OBJECTIF DE L'EXERCICE: Reproduisez mot pour mot l'intégralité du texte sur le marionnettiste de bunraku Kanjûrô.

EXTRAIT DU TEXTE:
──────────

Toutefois, lorsqu’on commence à se familiariser avec les diverses techniques, il n’y a pas de retour en arrière. « Au début, la meilleure façon d’apprendre consiste à travailler les pieds. Cela tient au fait que vous êtes placé juste à côté du omozukai, si bien que vous êtes à même non seulement d’observer ses mouvements, mais aussi de les sentir. Plus j’apprenais, moins la formation était ardue, et plus augmentait ma passion pour le bunraku. Aujourd’hui, je suis probablement davantage amoureux du bunraku que quoi que ce soit d’autre ! »

(© Mizuno Hiroshi)
(© Mizuno Hiroshi)

Développer le potentiel du bunraku

Kanjûrô a fait son apprentissage auprès de Yoshida Minosuke III, qui a été nommé Trésor national vivant en 1994. C’est son père, Kiritake Kanjûrô II — auquel cet honneur a été conféré en 1982 — qui a choisi son mentor. « Un jour, mon père m’a dit “Va travailler sous la tutelle de Minosuke“, et c’est ce que j’ai fait. »

Dans un livre publié lors du quinzième anniversaire du début de sa carrière, Kanjûrô écrit ceci à propos de son professeur :

Mon maître est un marionnettiste hors pair capable d’incarner le personnage dès l’instant où il tient la marionnette, mais c’est quelque chose dont je suis incapable. Si je m’étais forcé à rentrer dans ce moule, j’aurais sans doute quitté cette profession depuis longtemps. En fait, peu après le début de ma formation auprès de lui, il m’a déclaré sans ambages que je ne serais jamais capable de faire ce qu’il fait. “je peux t’apprendre tout ce que je sais, mais tu ne seras jamais capable de le faire“, m’a-t’il dit. « Tu vas donc devoir trouver ton propre chemin. » Je lui suis vraiment reconnaissant d’avoir partagé ce point de vue avec moi.

──────────

DONNÉES FOURNIES:
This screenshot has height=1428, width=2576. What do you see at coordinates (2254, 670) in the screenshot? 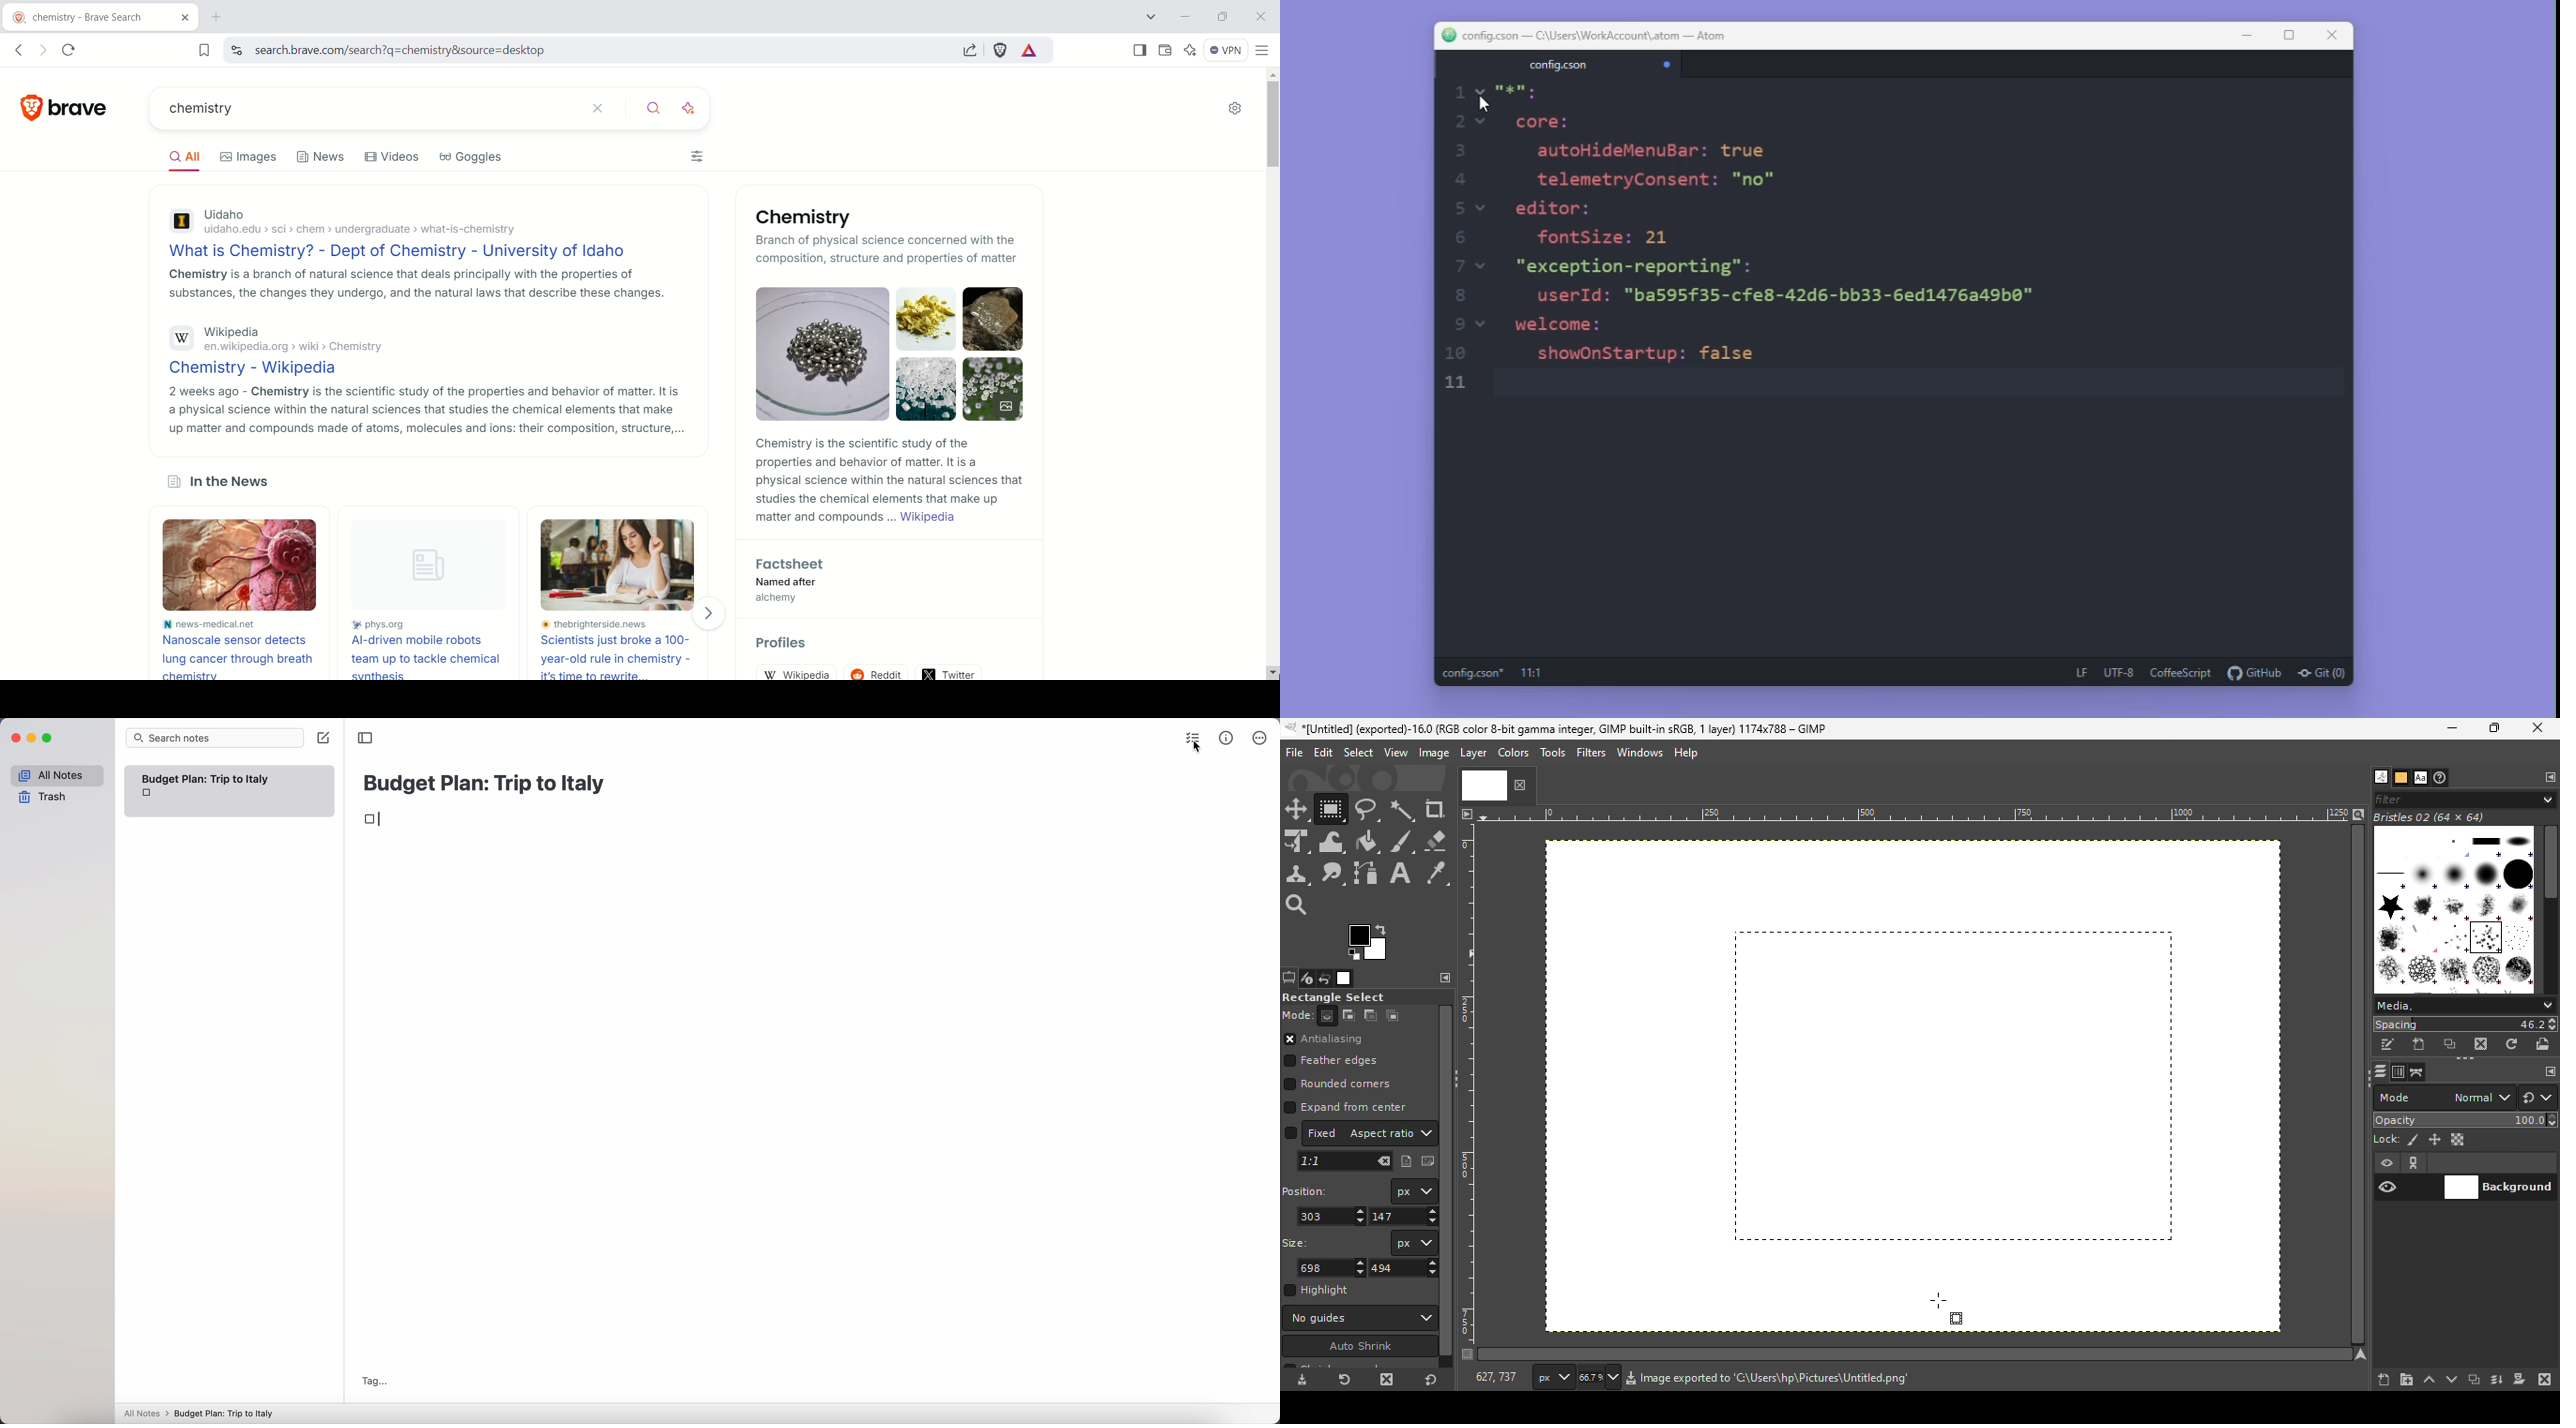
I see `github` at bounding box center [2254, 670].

──────────

SOLUTION PROPOSÉE:
Toutefois, lorsqu’on commence à se familiariser avec les diverses techniques, il n’y a pas de retour en arrière. « Au début, la meilleure façon d’apprendre consiste à travailler les pieds. Cela tient au fait que vous êtes placé juste à côté du omozukai, si bien que vous êtes à même non seulement d’observer ses mouvements, mais aussi de les sentir. Plus j’apprenais, moins la formation était ardue, et plus augmentait ma passion pour le bunraku. Aujourd’hui, je suis probablement davantage amoureux du bunraku que quoi que ce soit d’autre ! »

(© Mizuno Hiroshi)
(© Mizuno Hiroshi)

Développer le potentiel du bunraku

Kanjûrô a fait son apprentissage auprès de Yoshida Minosuke III, qui a été nommé Trésor national vivant en 1994. C’est son père, Kiritake Kanjûrô II — auquel cet honneur a été conféré en 1982 — qui a choisi son mentor. « Un jour, mon père m’a dit “Va travailler sous la tutelle de Minosuke“, et c’est ce que j’ai fait. »

Dans un livre publié lors du quinzième anniversaire du début de sa carrière, Kanjûrô écrit ceci à propos de son professeur :

Mon maître est un marionnettiste hors pair capable d’incarner le personnage dès l’instant où il tient la marionnette, mais c’est quelque chose dont je suis incapable. Si je m’étais forcé à rentrer dans ce moule, j’aurais sans doute quitté cette profession depuis longtemps. En fait, peu après le début de ma formation auprès de lui, il m’a déclaré sans ambages que je ne serais jamais capable de faire ce qu’il fait. “je peux t’apprendre tout ce que je sais, mais tu ne seras jamais capable de le faire“, m’a-t’il dit. « Tu vas donc devoir trouver ton propre chemin. » Je lui suis vraiment reconnaissant d’avoir partagé ce point de vue avec moi.